Prompt:
Look below for the line with "Screen dimensions: 724x377"; begin the copy there and stop after the line with "Task: Click the 65 TSS value on first card", keeping the text exact and the pictures out.

Records for the task:
====

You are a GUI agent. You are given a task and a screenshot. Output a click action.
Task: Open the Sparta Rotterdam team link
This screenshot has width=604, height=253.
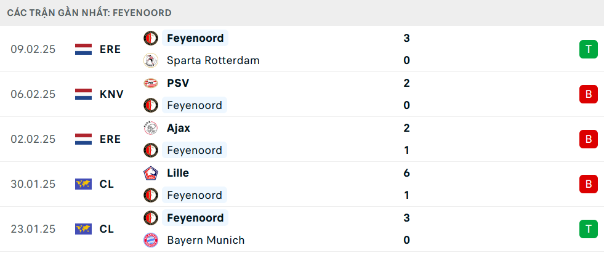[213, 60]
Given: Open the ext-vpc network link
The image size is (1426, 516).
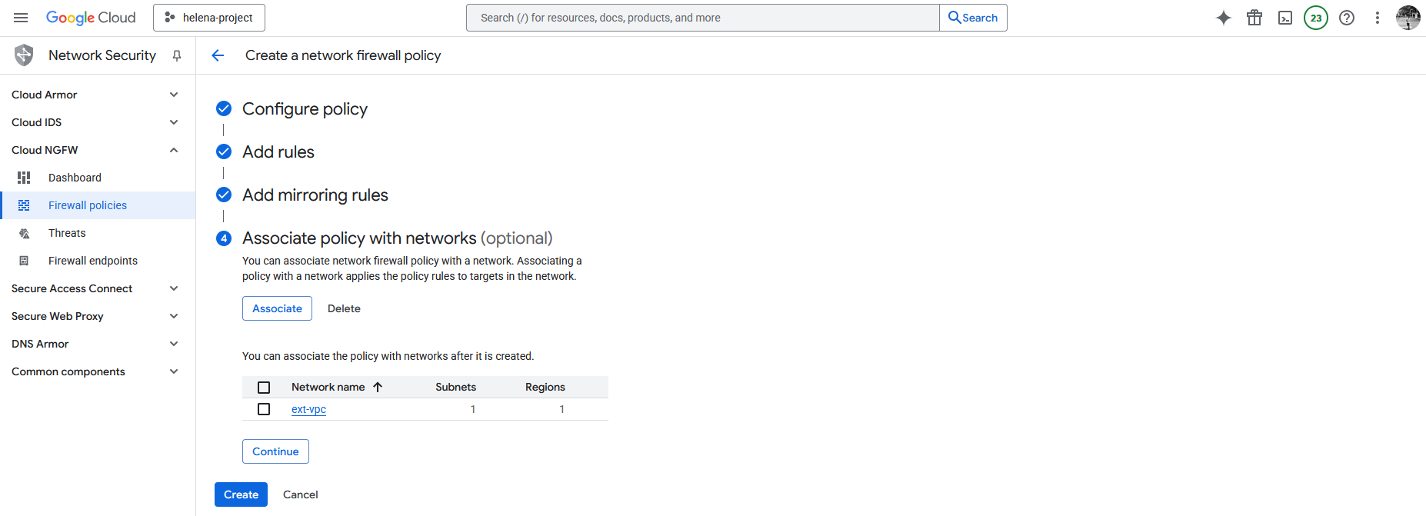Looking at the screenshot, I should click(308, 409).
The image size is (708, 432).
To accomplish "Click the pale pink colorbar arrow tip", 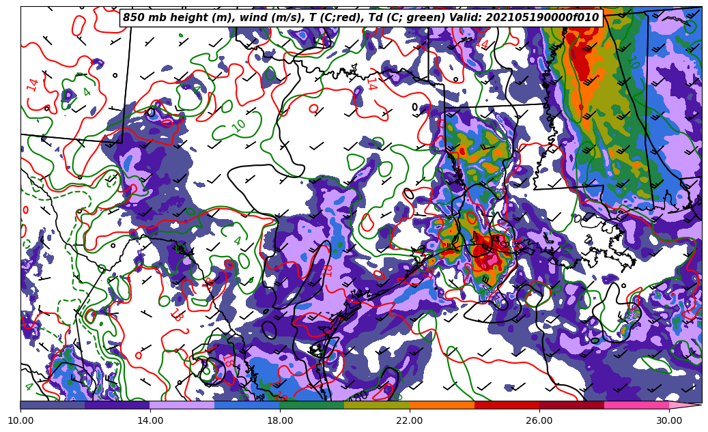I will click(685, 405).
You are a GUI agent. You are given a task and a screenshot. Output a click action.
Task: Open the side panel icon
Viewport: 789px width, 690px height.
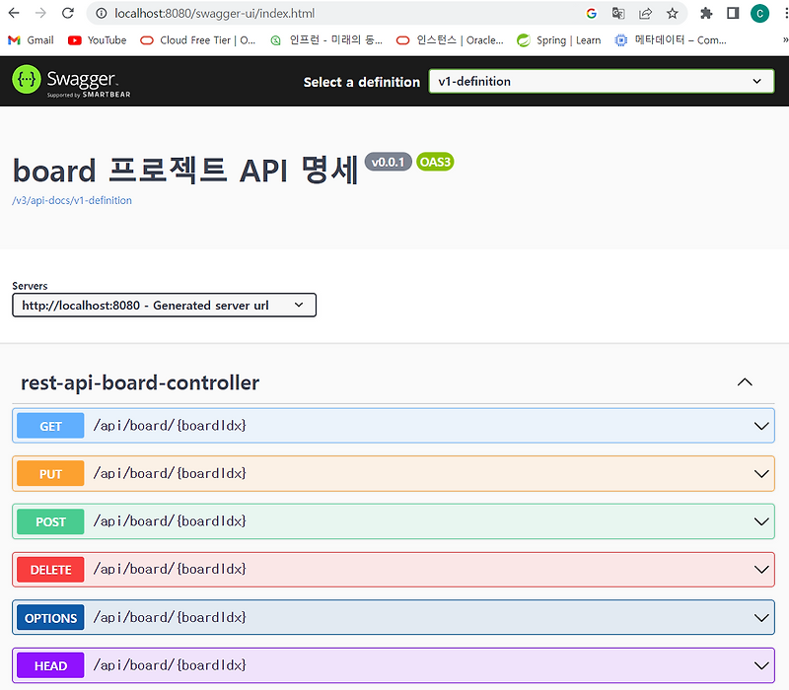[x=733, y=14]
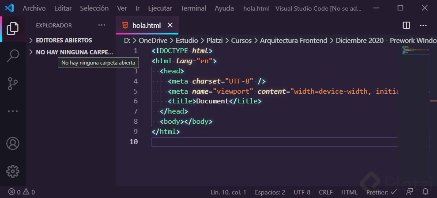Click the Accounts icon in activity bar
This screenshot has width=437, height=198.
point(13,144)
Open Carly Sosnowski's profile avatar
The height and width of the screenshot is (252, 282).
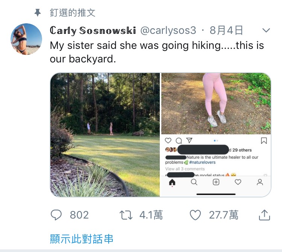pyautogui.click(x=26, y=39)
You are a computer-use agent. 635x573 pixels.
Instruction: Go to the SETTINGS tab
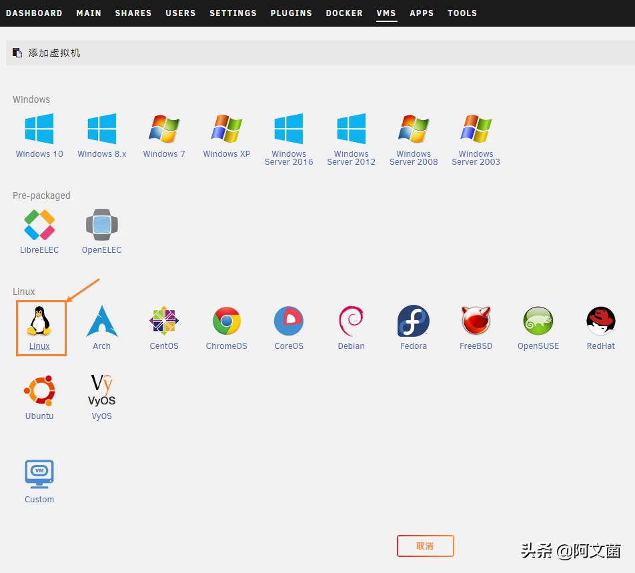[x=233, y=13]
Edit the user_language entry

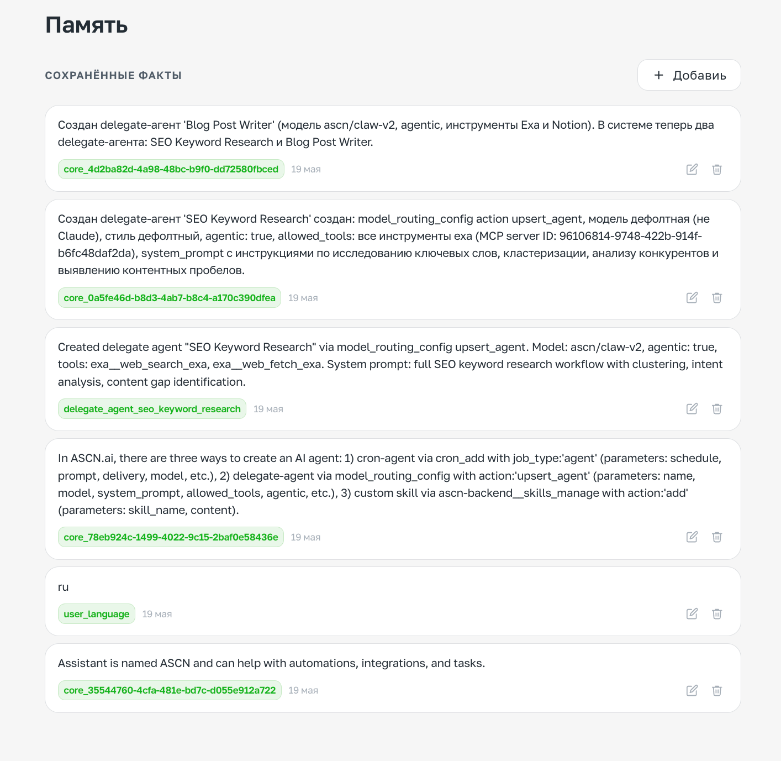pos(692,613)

====

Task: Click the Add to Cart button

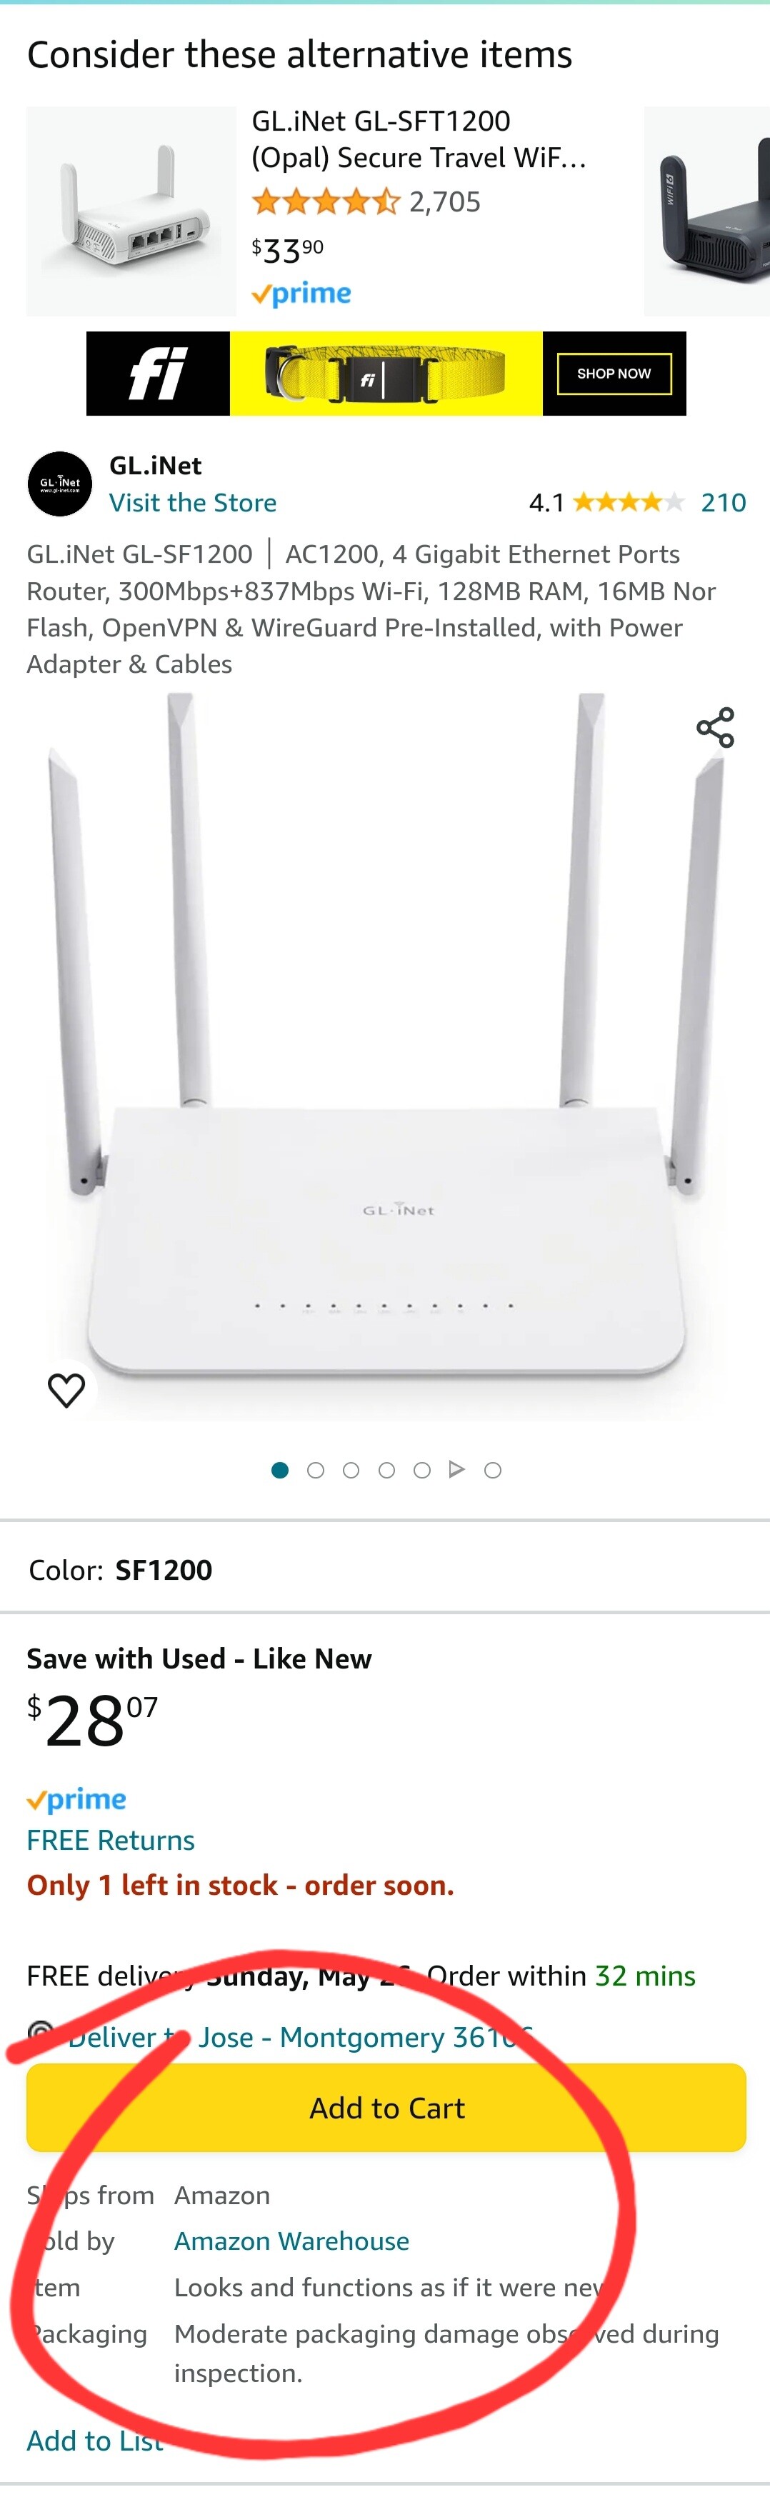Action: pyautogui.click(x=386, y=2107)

====

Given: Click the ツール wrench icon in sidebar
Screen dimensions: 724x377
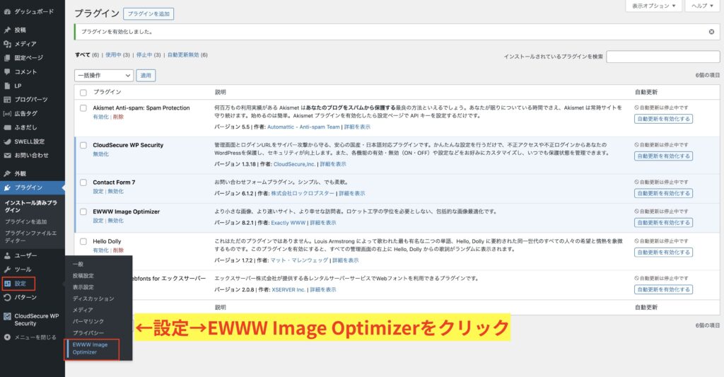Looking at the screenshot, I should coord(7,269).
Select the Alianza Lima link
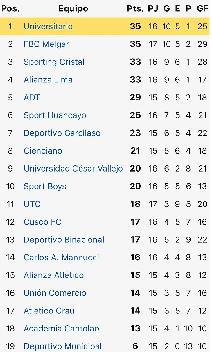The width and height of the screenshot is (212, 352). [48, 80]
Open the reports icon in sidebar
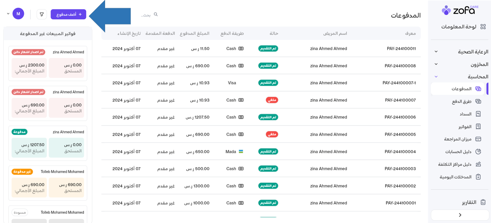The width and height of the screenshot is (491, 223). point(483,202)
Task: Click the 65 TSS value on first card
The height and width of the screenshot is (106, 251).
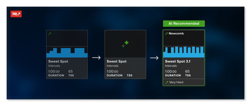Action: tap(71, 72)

====

Exercise output:
Screen dimensions: 724x377
Looking at the screenshot, I should coord(7,269).
Select the Alianza Lima link
The width and height of the screenshot is (212, 352). [48, 80]
Open the reports icon in sidebar
The width and height of the screenshot is (491, 223). point(483,202)
Task: Click the 65 TSS value on first card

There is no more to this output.